======== Fragmento dado

Philippe quería enseñarme varias actuaciones a ambos lados del pincel de vías de la Gare du Nord. Por un lado el 104, un centro cívico construido a partir de la rehabilitación de las cocheras de la Funeraria de París, donde se guardaban las antiguas carrozas negras tiradas por caballos del mismo color. Ahora es un equipamiento ciudadano luminoso, con un espacio acristalado donde muchos jóvenes de las deprimidas barriadas multirraciales del entorno practican malabarismo y otras disciplinas circenses, así como breakdance, arte experimental, talleres de todo tipo y actividades culturales diversas. Al otro lado una actuación urbanística pública que está finalizando su ejecución, con una banda de vivienda social y otra de equipamientos, con una zona verde en el extremo. La actuación se desarrolla mediante una empresa mixta, con total control público. Qué envidia me da el Ayuntamiento de París.

================

## Requisitos del ejercicio
Copia, por favor, el texto completo sobre las actuaciones junto a la Gare du Nord, palabra por palabra y sin ningún cambio.

======== Registros

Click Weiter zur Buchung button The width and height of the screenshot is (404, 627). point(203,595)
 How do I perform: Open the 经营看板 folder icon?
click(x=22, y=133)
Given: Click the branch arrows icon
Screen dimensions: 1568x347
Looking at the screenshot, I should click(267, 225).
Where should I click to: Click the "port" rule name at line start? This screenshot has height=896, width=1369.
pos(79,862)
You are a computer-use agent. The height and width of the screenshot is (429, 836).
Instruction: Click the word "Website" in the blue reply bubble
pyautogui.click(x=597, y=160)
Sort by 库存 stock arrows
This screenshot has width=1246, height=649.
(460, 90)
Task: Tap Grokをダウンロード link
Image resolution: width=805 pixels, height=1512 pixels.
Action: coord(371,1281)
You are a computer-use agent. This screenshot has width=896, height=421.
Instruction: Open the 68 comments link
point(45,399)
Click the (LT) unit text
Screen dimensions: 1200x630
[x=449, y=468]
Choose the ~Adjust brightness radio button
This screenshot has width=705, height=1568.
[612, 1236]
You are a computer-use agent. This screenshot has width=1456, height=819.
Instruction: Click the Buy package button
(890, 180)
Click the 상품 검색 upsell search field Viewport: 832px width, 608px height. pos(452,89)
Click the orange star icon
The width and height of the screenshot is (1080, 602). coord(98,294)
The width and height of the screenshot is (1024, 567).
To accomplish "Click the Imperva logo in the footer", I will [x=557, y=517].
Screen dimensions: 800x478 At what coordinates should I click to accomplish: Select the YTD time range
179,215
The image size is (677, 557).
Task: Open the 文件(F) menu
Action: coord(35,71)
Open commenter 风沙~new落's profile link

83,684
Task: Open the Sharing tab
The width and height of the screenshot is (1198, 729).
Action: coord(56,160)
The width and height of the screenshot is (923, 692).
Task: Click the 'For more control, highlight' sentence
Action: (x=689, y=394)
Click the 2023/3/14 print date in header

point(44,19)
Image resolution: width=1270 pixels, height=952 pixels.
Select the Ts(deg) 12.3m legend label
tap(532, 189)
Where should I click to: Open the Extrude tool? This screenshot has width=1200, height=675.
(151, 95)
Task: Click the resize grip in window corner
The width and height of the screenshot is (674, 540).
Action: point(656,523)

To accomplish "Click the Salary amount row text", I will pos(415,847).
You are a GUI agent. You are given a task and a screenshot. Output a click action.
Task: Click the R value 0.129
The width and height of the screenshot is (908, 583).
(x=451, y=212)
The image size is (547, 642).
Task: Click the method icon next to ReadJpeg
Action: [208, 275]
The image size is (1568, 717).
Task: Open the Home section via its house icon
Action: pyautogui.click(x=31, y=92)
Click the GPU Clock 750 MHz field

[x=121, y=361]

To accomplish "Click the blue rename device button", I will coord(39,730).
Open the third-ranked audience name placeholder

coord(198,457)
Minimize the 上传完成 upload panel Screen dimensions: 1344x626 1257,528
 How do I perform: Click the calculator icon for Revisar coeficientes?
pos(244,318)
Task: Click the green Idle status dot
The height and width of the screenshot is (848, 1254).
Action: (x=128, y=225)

================

## Resultado obtenido
Philippe quería enseñarme varias actuaciones a ambos lados del pincel de vías de la Gare du Nord. Por un lado el 104, un centro cívico construido a partir de la rehabilitación de las cocheras de la Funeraria de París, donde se guardaban las antiguas carrozas negras tiradas por caballos del mismo color. Ahora es un equipamiento ciudadano luminoso, con un espacio acristalado donde muchos jóvenes de las deprimidas barriadas multirraciales del entorno practican malabarismo y otras disciplinas circenses, así como breakdance, arte experimental, talleres de todo tipo y actividades culturales diversas. Al otro lado una actuación urbanística pública que está finalizando su ejecución, con una banda de vivienda social y otra de equipamientos, con una zona verde en el extremo. La actuación se desarrolla mediante una empresa mixta, con total control público. Qué envidia me da el Ayuntamiento de París.